■ Provided records:
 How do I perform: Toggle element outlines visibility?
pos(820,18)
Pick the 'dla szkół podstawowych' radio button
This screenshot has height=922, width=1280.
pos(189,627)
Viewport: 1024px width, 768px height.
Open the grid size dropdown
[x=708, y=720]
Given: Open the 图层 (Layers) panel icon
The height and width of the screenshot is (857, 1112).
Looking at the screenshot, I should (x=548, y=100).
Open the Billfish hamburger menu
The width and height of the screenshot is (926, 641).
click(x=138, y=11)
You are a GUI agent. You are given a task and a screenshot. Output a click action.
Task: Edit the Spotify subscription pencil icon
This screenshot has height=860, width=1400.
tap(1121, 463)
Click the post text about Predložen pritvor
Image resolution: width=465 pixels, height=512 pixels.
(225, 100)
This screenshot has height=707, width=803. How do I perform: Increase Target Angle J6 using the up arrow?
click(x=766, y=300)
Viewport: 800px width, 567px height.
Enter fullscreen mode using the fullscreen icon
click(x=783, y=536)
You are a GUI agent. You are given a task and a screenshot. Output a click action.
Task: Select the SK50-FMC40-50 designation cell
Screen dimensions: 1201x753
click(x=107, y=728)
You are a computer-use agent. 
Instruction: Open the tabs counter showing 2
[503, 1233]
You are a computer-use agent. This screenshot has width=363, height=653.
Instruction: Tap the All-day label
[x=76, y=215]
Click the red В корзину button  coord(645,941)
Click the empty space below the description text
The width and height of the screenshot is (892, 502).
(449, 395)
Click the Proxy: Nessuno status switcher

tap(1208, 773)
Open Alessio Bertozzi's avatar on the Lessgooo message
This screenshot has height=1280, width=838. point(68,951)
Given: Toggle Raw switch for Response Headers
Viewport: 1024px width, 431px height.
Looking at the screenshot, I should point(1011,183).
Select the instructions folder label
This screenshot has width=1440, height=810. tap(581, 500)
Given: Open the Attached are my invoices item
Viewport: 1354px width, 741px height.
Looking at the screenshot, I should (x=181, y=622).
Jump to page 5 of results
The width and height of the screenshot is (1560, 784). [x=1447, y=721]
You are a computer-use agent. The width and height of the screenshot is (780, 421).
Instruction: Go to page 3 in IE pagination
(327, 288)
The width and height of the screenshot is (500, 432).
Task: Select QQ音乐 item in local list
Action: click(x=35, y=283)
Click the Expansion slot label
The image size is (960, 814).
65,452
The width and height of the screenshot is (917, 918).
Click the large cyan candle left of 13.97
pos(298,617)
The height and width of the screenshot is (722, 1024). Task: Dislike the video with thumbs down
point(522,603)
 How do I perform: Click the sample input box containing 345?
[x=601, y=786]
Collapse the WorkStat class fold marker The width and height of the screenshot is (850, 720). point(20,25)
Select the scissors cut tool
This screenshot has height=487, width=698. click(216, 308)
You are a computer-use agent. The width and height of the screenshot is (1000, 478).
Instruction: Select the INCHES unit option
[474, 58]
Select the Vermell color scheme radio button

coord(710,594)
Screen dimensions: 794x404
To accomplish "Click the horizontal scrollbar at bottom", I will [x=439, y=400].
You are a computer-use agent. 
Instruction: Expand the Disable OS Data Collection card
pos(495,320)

■ Activity:
Each line above is to be restated exactly.

■ Written solution:
 How do I perform: Toggle element outlines visibility?
pos(820,18)
Pick the 'dla szkół podstawowych' radio button
This screenshot has height=922, width=1280.
pos(189,627)
Viewport: 1024px width, 768px height.
Open the grid size dropdown
[x=708, y=720]
Given: Open the 图层 (Layers) panel icon
The height and width of the screenshot is (857, 1112).
Looking at the screenshot, I should (x=548, y=100).
Open the Billfish hamburger menu
The width and height of the screenshot is (926, 641).
click(x=138, y=11)
You are a GUI agent. You are given a task and a screenshot. Output a click action.
Task: Edit the Spotify subscription pencil icon
This screenshot has height=860, width=1400.
tap(1121, 463)
Click the post text about Predložen pritvor
Image resolution: width=465 pixels, height=512 pixels.
(225, 100)
This screenshot has height=707, width=803. How do I perform: Increase Target Angle J6 using the up arrow?
click(x=766, y=300)
Viewport: 800px width, 567px height.
Enter fullscreen mode using the fullscreen icon
click(x=783, y=536)
You are a GUI agent. You are given a task and a screenshot. Output a click action.
Task: Select the SK50-FMC40-50 designation cell
Screen dimensions: 1201x753
click(x=107, y=728)
You are a computer-use agent. 
Instruction: Open the tabs counter showing 2
[503, 1233]
You are a computer-use agent. This screenshot has width=363, height=653.
Instruction: Tap the All-day label
[x=76, y=215]
Click the red В корзину button  coord(645,941)
Click the empty space below the description text
The width and height of the screenshot is (892, 502).
(449, 395)
Click the Proxy: Nessuno status switcher

tap(1208, 773)
Open Alessio Bertozzi's avatar on the Lessgooo message
This screenshot has height=1280, width=838. point(68,951)
Given: Toggle Raw switch for Response Headers
Viewport: 1024px width, 431px height.
Looking at the screenshot, I should point(1011,183).
Select the instructions folder label
This screenshot has width=1440, height=810. tap(581, 500)
Given: Open the Attached are my invoices item
Viewport: 1354px width, 741px height.
Looking at the screenshot, I should (x=181, y=622).
Jump to page 5 of results
The width and height of the screenshot is (1560, 784). [x=1447, y=721]
You are a computer-use agent. The width and height of the screenshot is (780, 421).
Instruction: Go to page 3 in IE pagination
(327, 288)
The width and height of the screenshot is (500, 432).
Task: Select QQ音乐 item in local list
Action: click(x=35, y=283)
Click the Expansion slot label
The image size is (960, 814).
65,452
The width and height of the screenshot is (917, 918).
Click the large cyan candle left of 13.97
pos(298,617)
The height and width of the screenshot is (722, 1024). Task: Dislike the video with thumbs down
point(522,603)
 How do I perform: Click the sample input box containing 345?
[x=601, y=786]
Collapse the WorkStat class fold marker The width and height of the screenshot is (850, 720). point(20,25)
Select the scissors cut tool
This screenshot has height=487, width=698. click(216, 308)
You are a computer-use agent. The width and height of the screenshot is (1000, 478).
Instruction: Select the INCHES unit option
[474, 58]
Select the Vermell color scheme radio button

coord(710,594)
Screen dimensions: 794x404
To accomplish "Click the horizontal scrollbar at bottom", I will [x=439, y=400].
You are a computer-use agent. 
Instruction: Expand the Disable OS Data Collection card
pos(495,320)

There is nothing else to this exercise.